Phally’s only dream as a child was to become a teacher. “I told my sponsor this, and she encouraged me to study hard,” she says. If the boy working diligently at the blackboard follows his teacher’s example of adding determination to sponsorship, his dream could also come true.
Sponsorship sends Phally to school
Phally remembers well the days before World Vision and child sponsorship arrived. Her parents were farmers, but they didn’t earn enough to support her and her younger sister and brother. Phally’s parents had to borrow money from her aunt to pay school fees.
But then, when she turned 9, someone began to sponsor her through World Vision, and Phally was able to go to school. She initially attended classes held outdoors because her community didn’t have a building for the children to learn in. Phally says, “We weren’t encouraged without a building.”
But as World Vision’s work in Samlot continued, the community changed in many ways. “There was a lot of development,” says Phally.
“World Vision built a well, roads, and school buildings.” Phally adds that the well, in particular, made life easier. “We used to fetch water as far as eight kilometers (nearly five miles) away. But after we had the well, it was easy for us to get water.”
Ready access to water is helping more children go to school instead of carrying water throughout the day. As a result, all children in Phally’s community are now enrolled in primary school, and 60 percent of younger children attend preschool.
Nurturing the seeds of learning
As Phally progressed from grade to grade, she saw the need for more teachers to plant the seeds of learning in young minds like hers. She began to think that perhaps she too could be a teacher one day.

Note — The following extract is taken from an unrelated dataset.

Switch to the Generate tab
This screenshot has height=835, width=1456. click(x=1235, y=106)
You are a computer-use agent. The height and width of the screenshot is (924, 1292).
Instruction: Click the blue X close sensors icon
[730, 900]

“When I was growing up, we didn’t have enough teachers,” she says. “I found this didn’t encourage us to go to school. I wanted to help my community.”
Along with benefiting from the work that World Vision did in her community, Phally also enjoyed an ongoing relationship with her sponsor, who sent her letters twice a year. “She would ask about my family and my schooling,” Phally says. “She wanted to know how I was doing.” Phally would write back and tell her sponsor about her life and successes. In one letter, she shared about her dream of becoming a teacher.
Her sponsor encouraged her to pursue that dream, a message Phally took to heart. After she finished high school, Phally went to college. Her Christian faith also motivated her to keep striving. “Faith is very important to people,” she says. “People need God. I believe it will shape people to do good things.”
For the past four years Phally has taught a number of grades and a variety of subjects. Her favorite subject is literacy because, she says, “I love reading.”
In class, she proudly wears a traditional Cambodian dress, but her pride in her students is even more evident.